YOUR TASK: Go through the entries, filter for the word "width", and copy every line that has it.

SOURCE RECORDS:

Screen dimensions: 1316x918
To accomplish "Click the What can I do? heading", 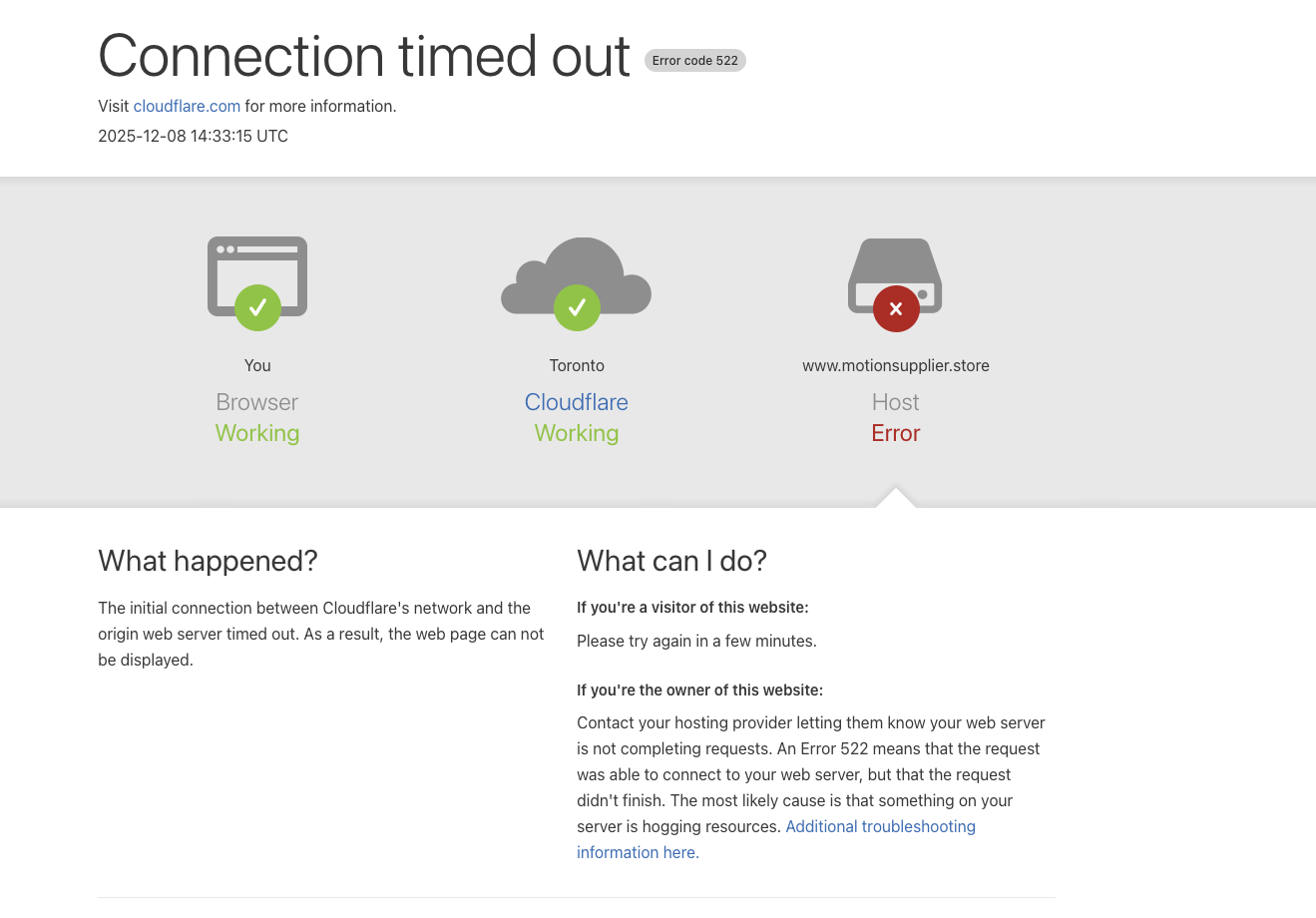I will (671, 561).
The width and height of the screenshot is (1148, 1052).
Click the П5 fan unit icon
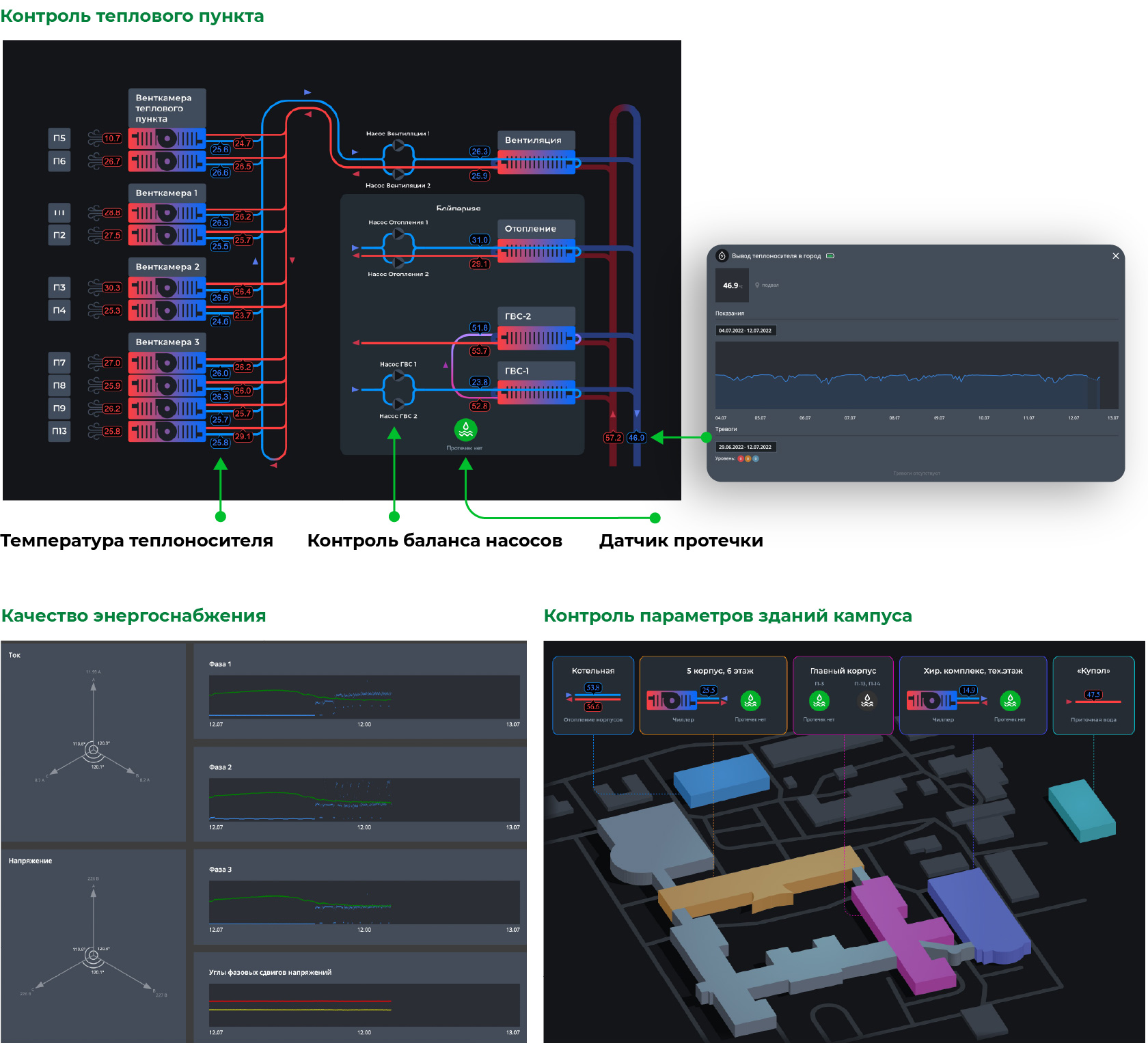pos(167,139)
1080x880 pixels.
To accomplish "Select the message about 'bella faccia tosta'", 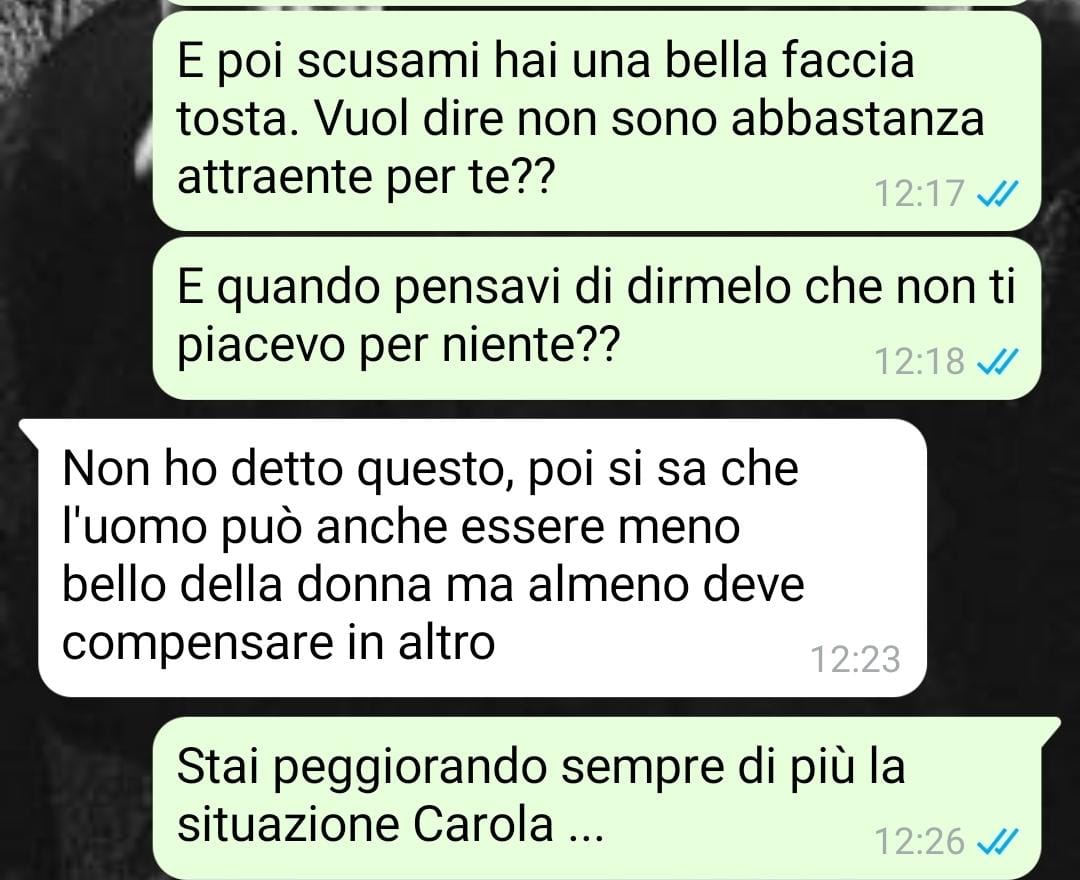I will 596,121.
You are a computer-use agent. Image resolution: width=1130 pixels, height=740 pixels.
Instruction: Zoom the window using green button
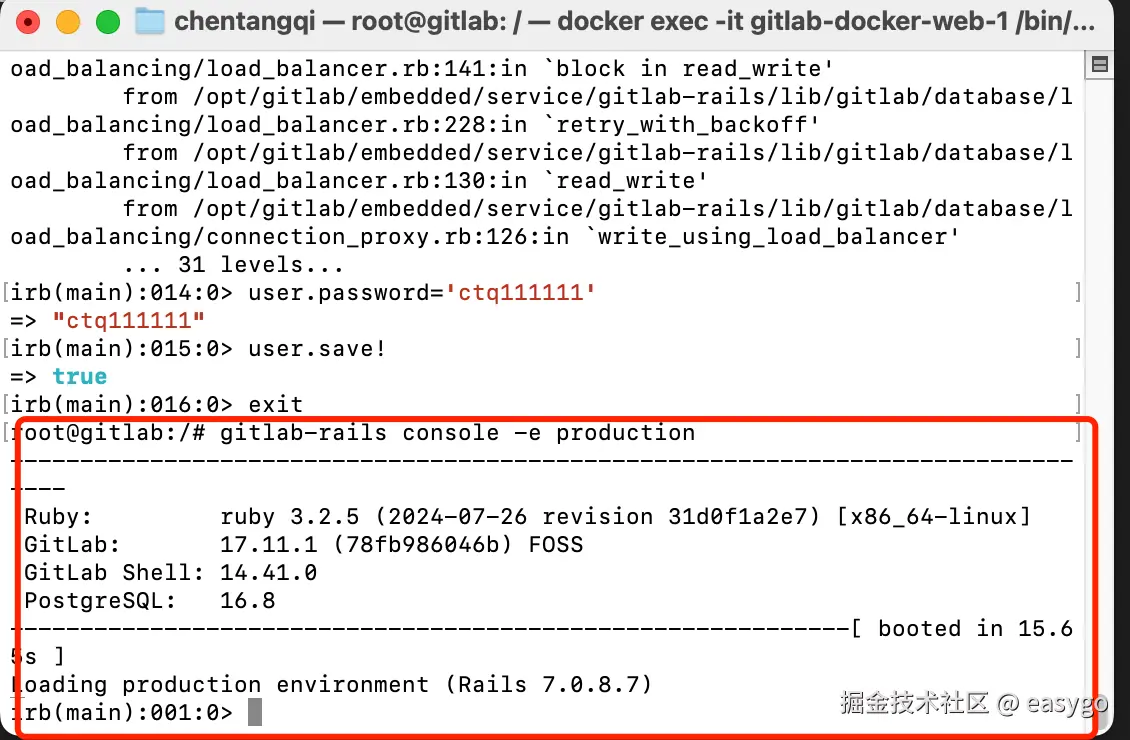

RESULT FOR THIS TASK:
The width and height of the screenshot is (1148, 1052).
You are a computer-use agent. Image resolution: width=1130 pixels, height=740 pixels.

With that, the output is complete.